Книга Шпион и предатель. Самая громкая шпионская история времен холодной войны, страница 98. Автор книги Бен Макинтайр

Разделитель для чтения книг в онлайн библиотеке

Онлайн книга «Шпион и предатель. Самая громкая шпионская история времен холодной войны»

Cтраница 98

Советские служебные собаки, скорее всего, никогда раньше не нюхали ничего похожего на сырно-луковые чипсы. Рейчел угостила одну из собак, и та успела жадно проглотить хрустящую субстанцию, пока ее не окликнул неулыбчивый кинолог. Но другая собака уже вовсю обнюхивала багажник «сиерры». Гордиевский слышал прямо над собой приглушенную русскую речь.

Видя, что собака кружит около багажника, Каролина Аскот пустила в ход оружие, какое еще никто и никогда не применял ни в холодной, ни на какой-либо другой войне. Поверх багажника, прямо над спрятанным шпионом, она положила Флоренс и стала менять ей подгузник, который малышка только что, по счастливой случайности, замарала. Перепеленав девочку, Каролина бросила перепачканный и сильно пахнущий подгузник совсем рядом с любопытной овчаркой. «Как я и ожидала, собака обиженно убралась прочь». Обонятельная диверсия изначально не входила в план побега. Уловка с подгузником стала полнейшей импровизацией — и сработала как нельзя лучше.

Мужчины вернулись с заполненными бумажками. Через пятнадцать минут показался пограничник со всеми четырьмя паспортами, сверил фотографии с лицами пассажиров, вручил паспорта их владельцам и пожелал всем счастливого пути.

Перед последним заслоном образовалась очередь из семи машин. Там тоже тянулось заграждение с колючей проволокой, высились два наблюдательных пункта, а пограничники были вооружены пулеметами. В течение двадцати минут британцы медленно-медленно продвигались, помня о том, что с дозорных вышек за ними пристально наблюдают в бинокли. Теперь Джи был впереди, а Аскот за ним. «Нервы у нас были напряжены до предела».

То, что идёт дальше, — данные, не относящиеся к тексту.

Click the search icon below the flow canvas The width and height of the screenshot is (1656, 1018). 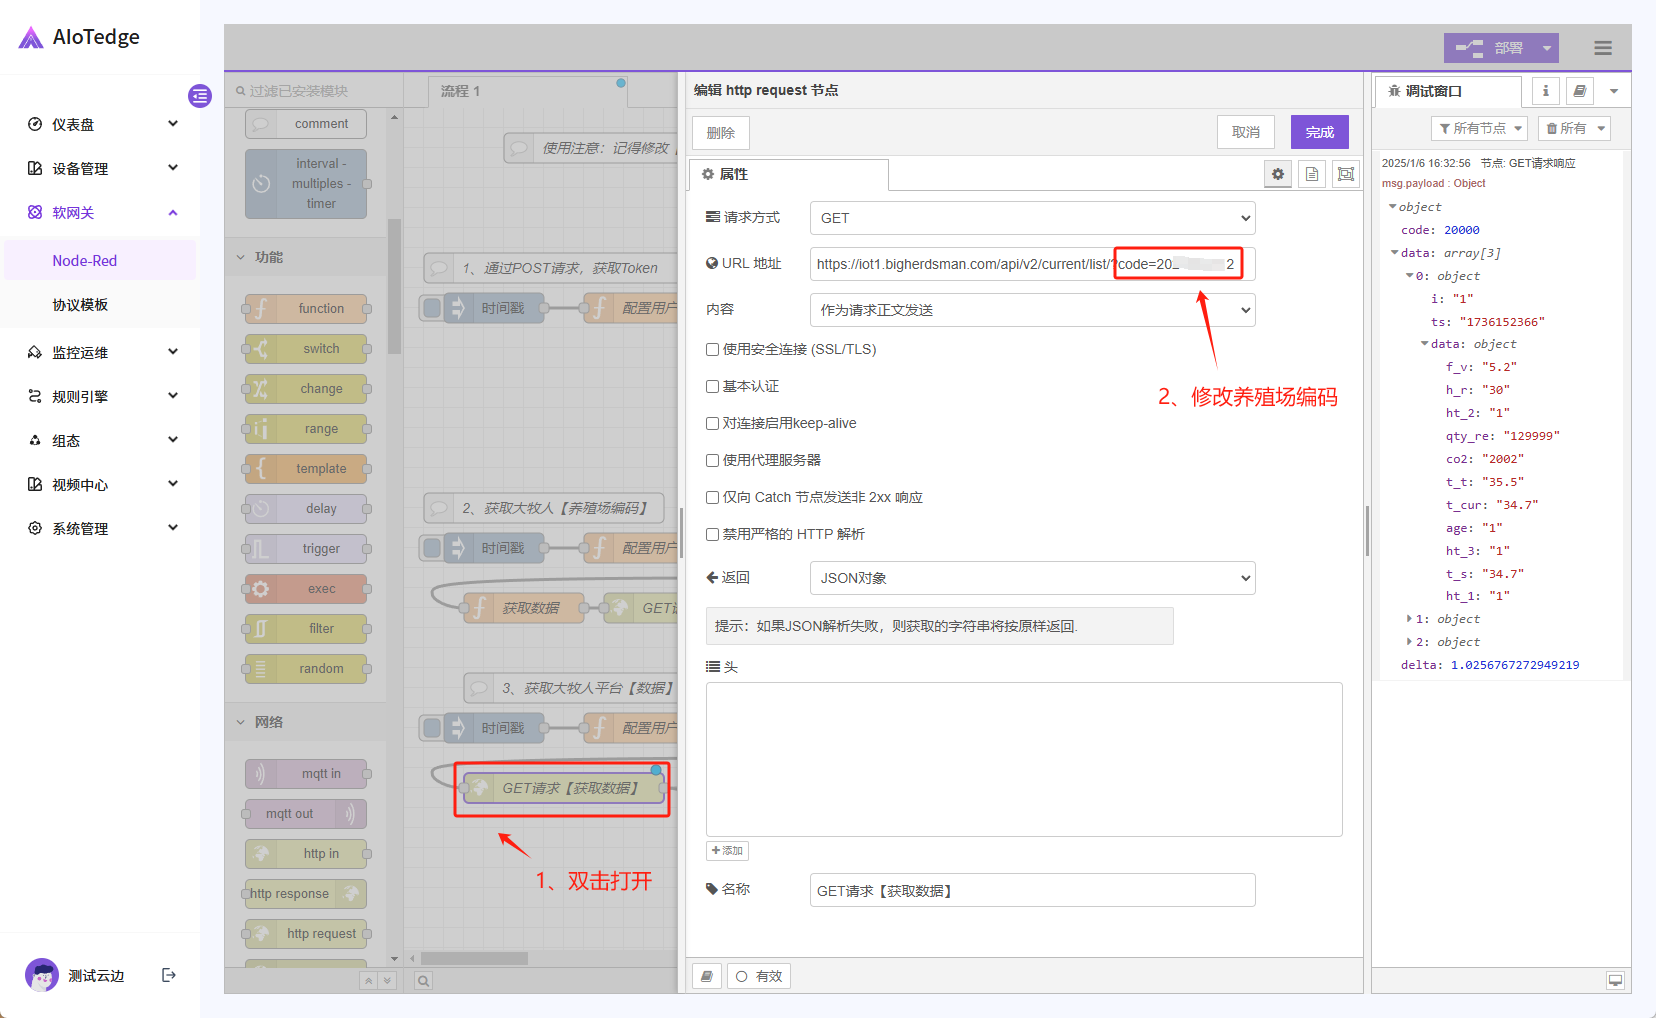pos(423,981)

Последним советским барьером был собственно паспортный контроль. Советские пограничники изучали британские дипломатические паспорта, казалось, целую вечность. Потом, наконец, шлагбаум открылся.

Теперь они были, в принципе, уже в Финляндии, но впереди оставались еще два заслона: финская таможня и финский паспортный контроль. Достаточно было бы одного телефонного звонка из СССР, чтобы там их развернули. Финский таможенник внимательно изучил документы Джи, а затем указал на то, что всего через несколько дней у него истекает срок автомобильной страховки. Джи возразил, что они вернутся в СССР раньше. Таможенник пожал плечами и поставил на документ печать. Гордиевский почувствовал, что дверь со стороны водителя закрылась, а вскоре машина дернулась и снова поехала.

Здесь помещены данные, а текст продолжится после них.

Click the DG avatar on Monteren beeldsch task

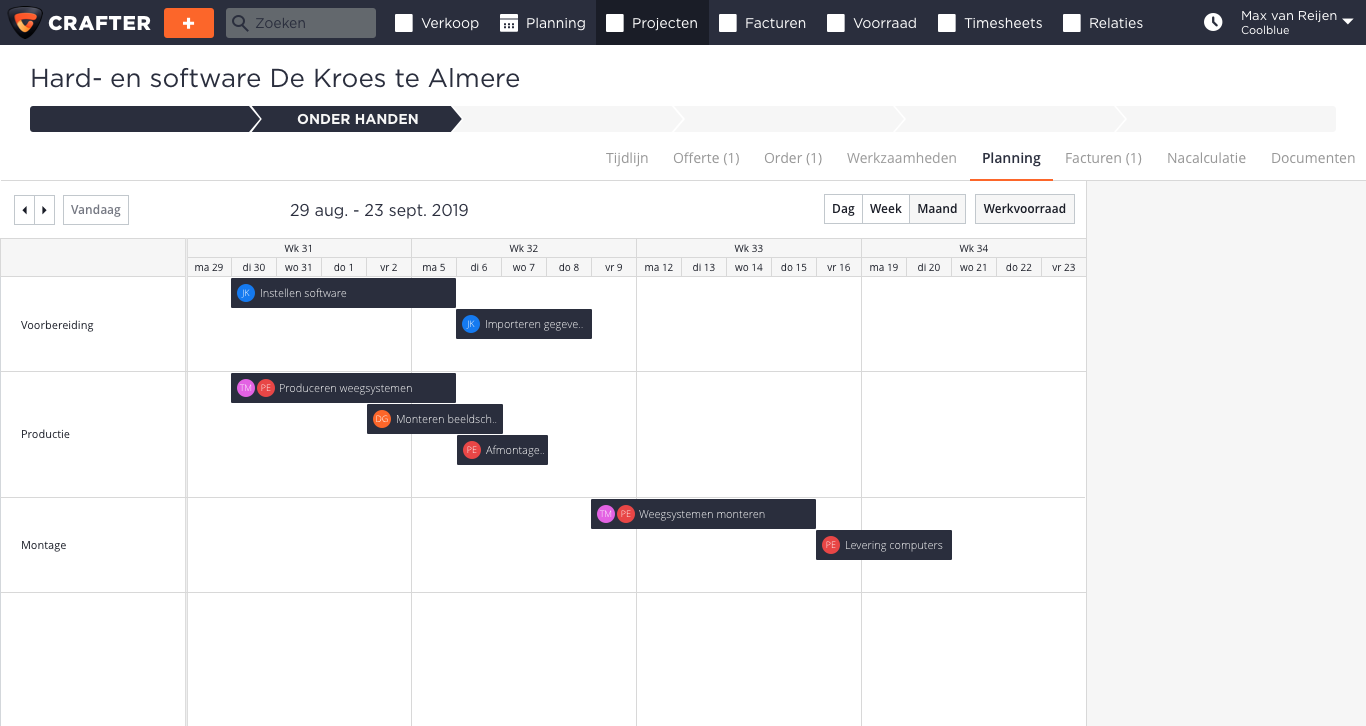[381, 418]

Автомобили съезжались к последнему заслону. Дальше простиралась Финляндия. Джи просунул через решетку паспорта. Финский чиновник медленно их рассмотрел, вернул и вышел из будки, чтобы поднять шлагбаум. Но тут у него зазвонил телефон. Он вернулся в будку. Артур и Рейчел Джи молча смотрели прямо перед собой. Казалось, протекла вечность. Затем пограничник снова вышел и, позевывая, открыл дорогу. Было уже 4:15 по московскому времени, в Финляндии — 3:15.

Гордиевский во тьме багажника услышал, как шины с шипеньем начинают двигаться по асфальту, и ощутил вибрацию, когда «форд» начал набирать скорость.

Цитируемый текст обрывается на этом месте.